- _Task requirements_
Whenever a line below holds the word "computer", copy that line.

===== Records provided =====

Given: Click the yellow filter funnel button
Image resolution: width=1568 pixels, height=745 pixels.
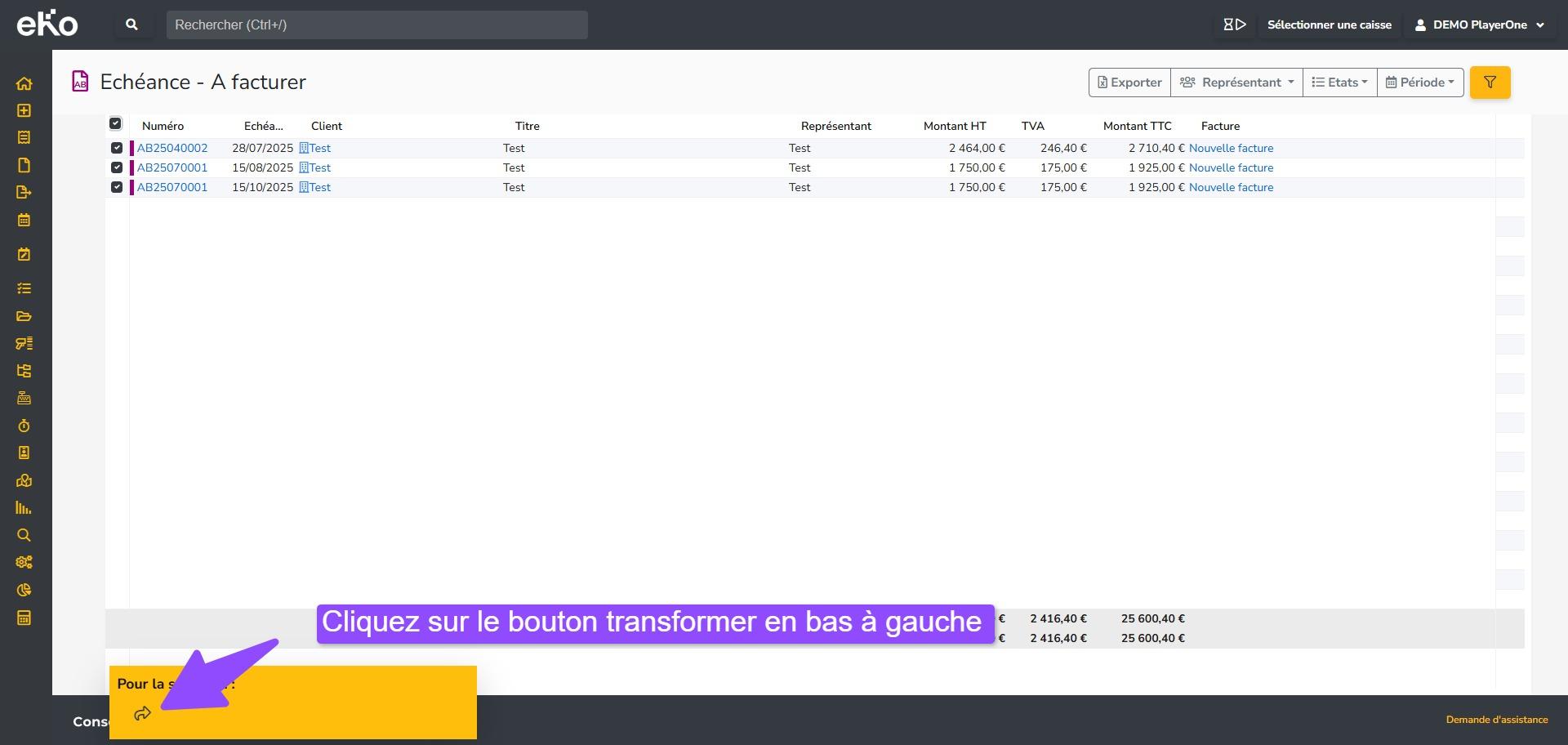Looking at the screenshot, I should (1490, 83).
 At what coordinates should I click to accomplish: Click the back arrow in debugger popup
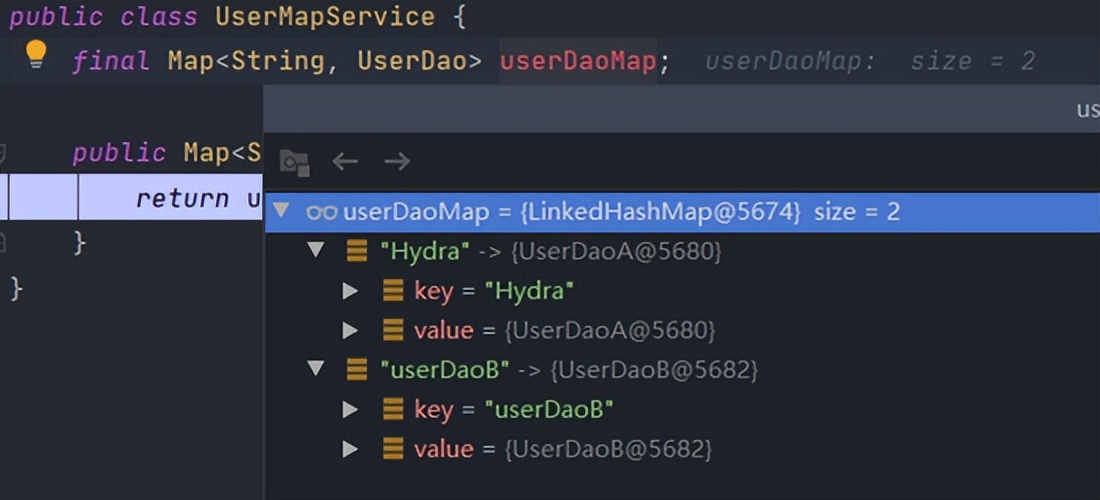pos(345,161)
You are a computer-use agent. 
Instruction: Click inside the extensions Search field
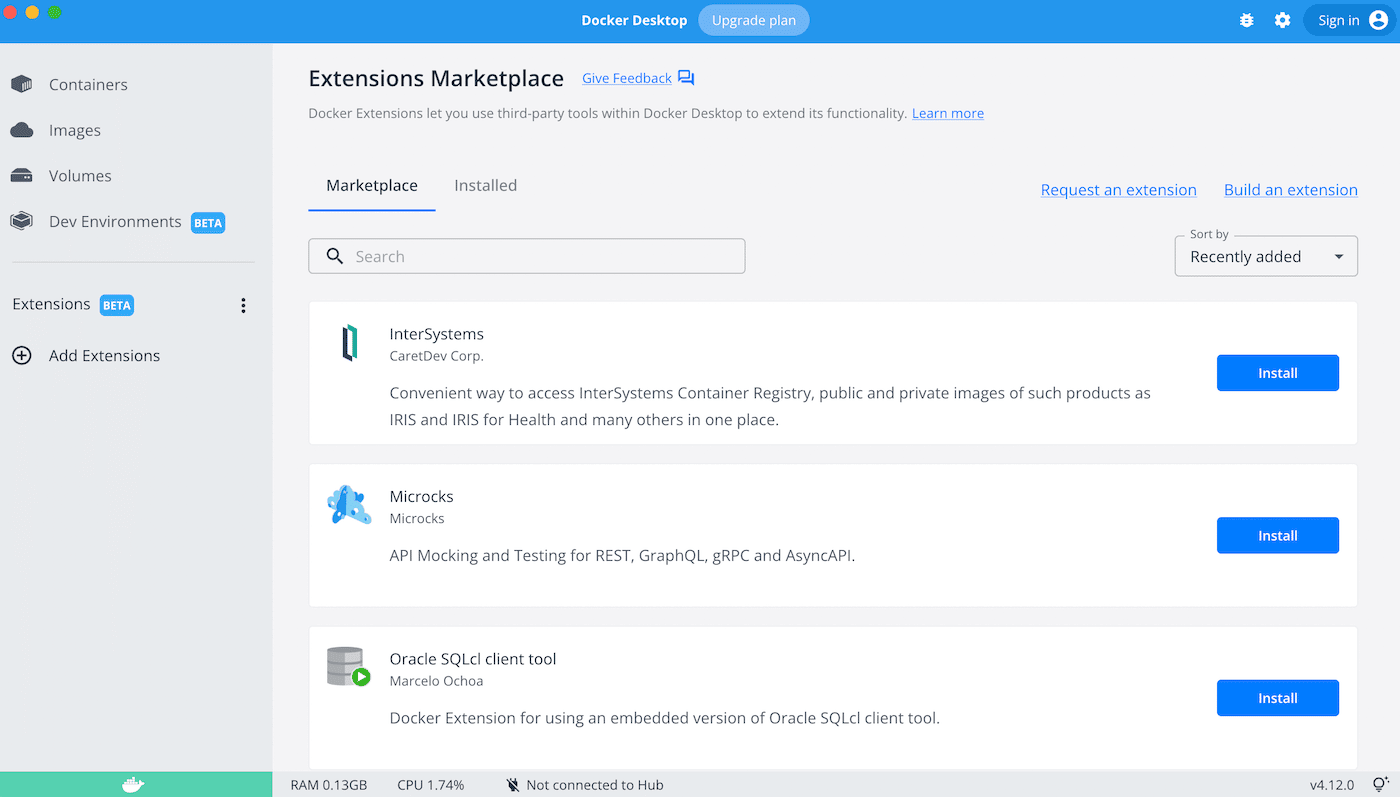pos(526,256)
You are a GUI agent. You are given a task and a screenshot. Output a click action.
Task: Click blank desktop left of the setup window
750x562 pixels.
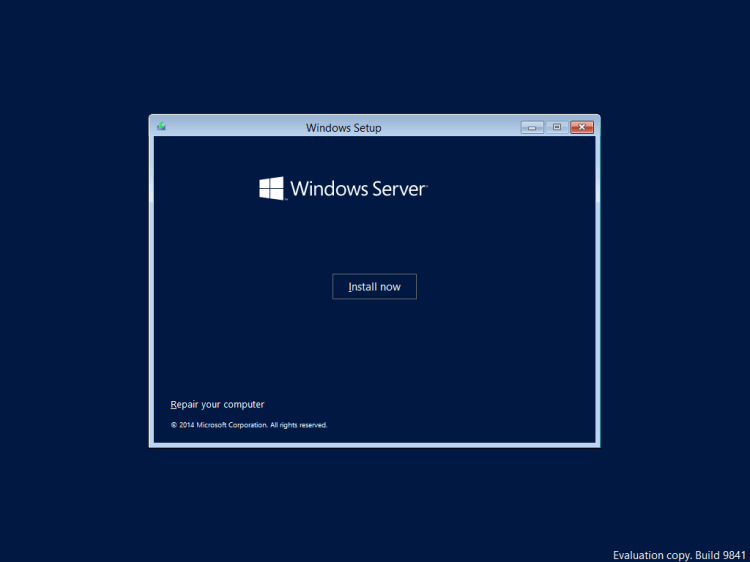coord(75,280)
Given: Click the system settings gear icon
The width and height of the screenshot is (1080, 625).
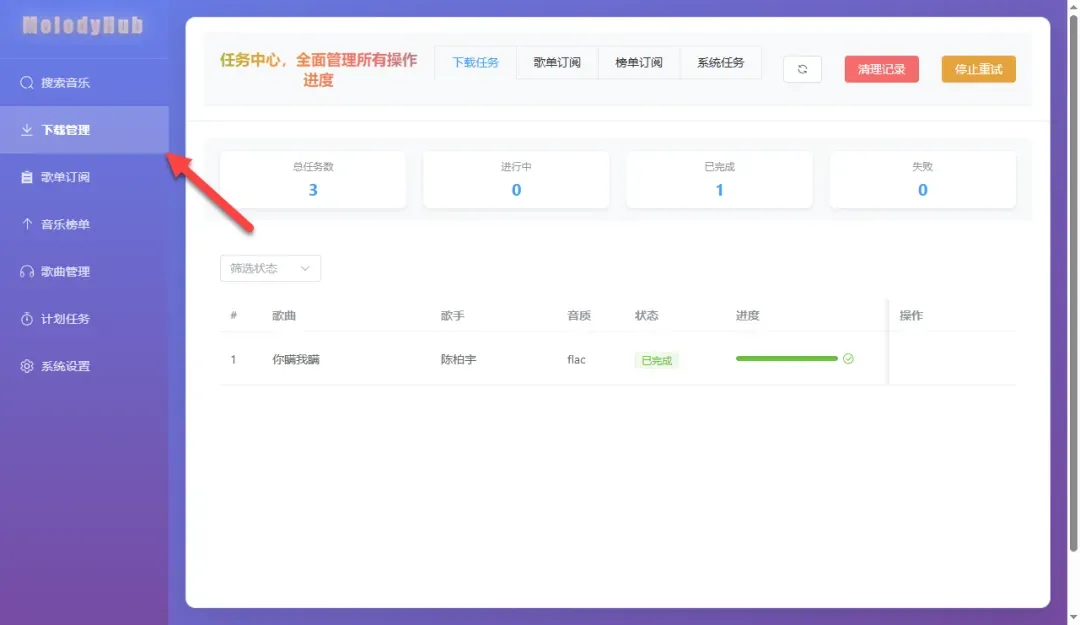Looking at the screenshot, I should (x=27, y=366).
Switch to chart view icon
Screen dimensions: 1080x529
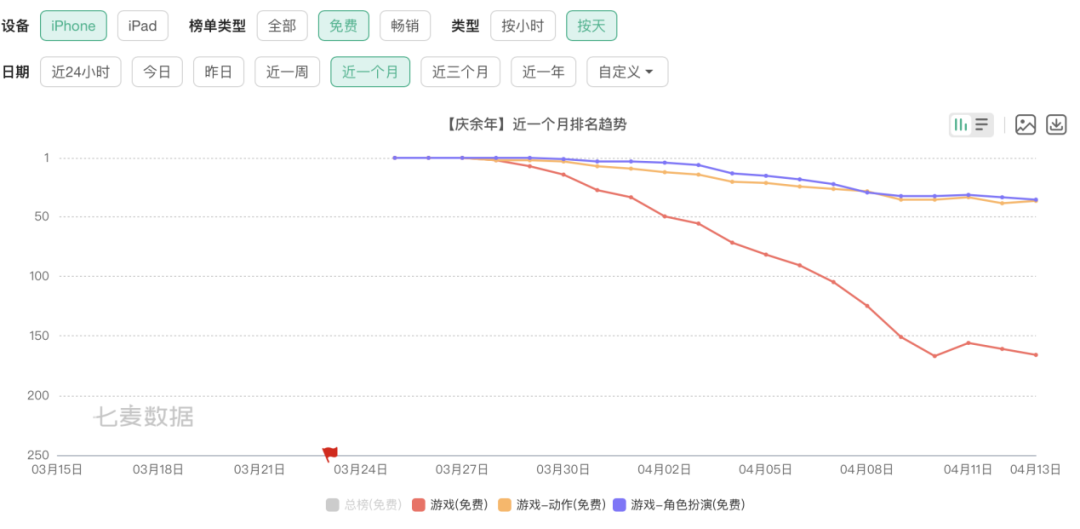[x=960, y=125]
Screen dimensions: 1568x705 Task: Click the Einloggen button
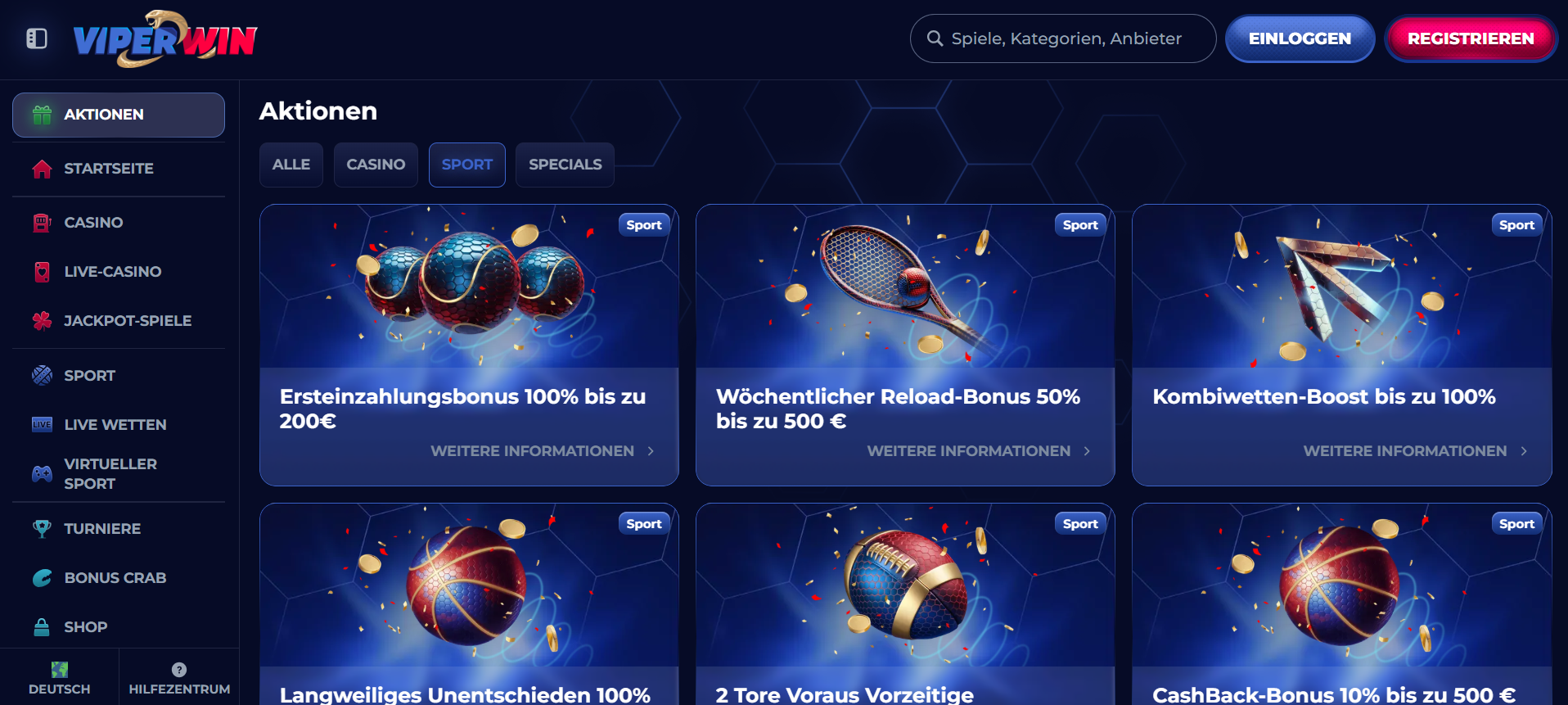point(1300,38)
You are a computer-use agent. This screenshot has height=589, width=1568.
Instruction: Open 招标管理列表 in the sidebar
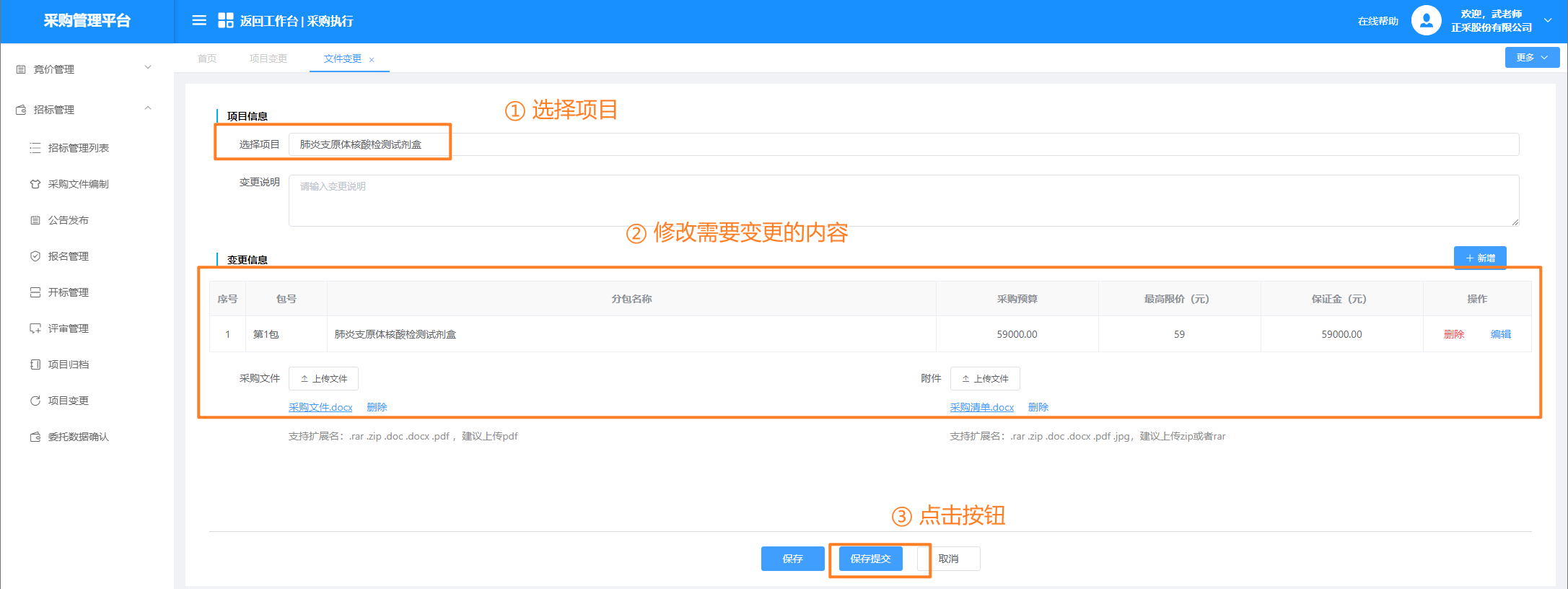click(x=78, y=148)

=====

- _Completed exercise_
You are a computer-use agent. 
You are a computer-use agent. This screenshot has height=589, width=1568.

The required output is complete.